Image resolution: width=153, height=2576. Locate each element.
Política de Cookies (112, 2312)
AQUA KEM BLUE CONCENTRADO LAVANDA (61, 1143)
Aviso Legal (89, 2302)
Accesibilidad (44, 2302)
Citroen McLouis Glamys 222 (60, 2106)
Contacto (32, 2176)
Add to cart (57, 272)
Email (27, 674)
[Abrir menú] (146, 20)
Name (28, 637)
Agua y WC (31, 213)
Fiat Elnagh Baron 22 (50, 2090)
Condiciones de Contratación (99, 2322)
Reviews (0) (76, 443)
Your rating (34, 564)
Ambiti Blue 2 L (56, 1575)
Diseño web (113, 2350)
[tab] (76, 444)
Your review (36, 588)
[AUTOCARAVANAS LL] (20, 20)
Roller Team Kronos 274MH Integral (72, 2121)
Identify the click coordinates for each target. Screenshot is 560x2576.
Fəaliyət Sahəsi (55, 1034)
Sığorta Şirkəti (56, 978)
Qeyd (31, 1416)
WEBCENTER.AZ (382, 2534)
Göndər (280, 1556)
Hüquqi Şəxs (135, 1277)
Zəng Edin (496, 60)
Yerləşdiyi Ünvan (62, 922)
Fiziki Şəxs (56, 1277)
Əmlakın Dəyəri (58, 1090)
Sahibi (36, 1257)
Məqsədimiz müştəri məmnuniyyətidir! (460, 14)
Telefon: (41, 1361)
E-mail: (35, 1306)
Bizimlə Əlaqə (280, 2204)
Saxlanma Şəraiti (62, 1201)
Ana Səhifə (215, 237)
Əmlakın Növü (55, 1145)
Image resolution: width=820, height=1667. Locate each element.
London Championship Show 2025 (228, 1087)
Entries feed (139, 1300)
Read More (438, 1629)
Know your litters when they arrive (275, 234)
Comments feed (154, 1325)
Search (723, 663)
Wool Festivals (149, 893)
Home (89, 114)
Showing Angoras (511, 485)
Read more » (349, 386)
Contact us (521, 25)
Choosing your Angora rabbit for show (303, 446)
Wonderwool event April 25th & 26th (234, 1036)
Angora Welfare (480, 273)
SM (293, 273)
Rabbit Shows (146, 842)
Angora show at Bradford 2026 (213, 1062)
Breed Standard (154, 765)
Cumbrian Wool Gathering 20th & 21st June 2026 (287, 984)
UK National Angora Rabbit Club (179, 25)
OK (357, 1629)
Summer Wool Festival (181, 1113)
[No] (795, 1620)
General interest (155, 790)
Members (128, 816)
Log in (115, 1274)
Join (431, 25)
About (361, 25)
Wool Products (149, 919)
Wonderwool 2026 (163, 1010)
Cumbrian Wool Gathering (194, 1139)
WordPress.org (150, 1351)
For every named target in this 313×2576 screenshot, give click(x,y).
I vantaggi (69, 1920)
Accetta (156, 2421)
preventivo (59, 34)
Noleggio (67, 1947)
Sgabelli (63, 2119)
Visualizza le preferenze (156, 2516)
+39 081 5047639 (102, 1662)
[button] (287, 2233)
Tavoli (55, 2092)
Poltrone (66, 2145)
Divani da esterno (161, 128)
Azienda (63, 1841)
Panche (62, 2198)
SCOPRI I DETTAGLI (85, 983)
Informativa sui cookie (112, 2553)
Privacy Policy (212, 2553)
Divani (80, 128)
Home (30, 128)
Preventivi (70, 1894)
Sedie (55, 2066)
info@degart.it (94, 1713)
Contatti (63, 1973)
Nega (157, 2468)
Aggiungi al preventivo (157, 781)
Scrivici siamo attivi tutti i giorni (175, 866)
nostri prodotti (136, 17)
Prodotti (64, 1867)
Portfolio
───
:: The problem ::
Copy every line in the entries above that has the string "Cumbrian" in it.

:: Output for this exercise ::
Cumbrian Wool Gathering 20th & 21st June 2026 (287, 984)
Cumbrian Wool Gathering (194, 1139)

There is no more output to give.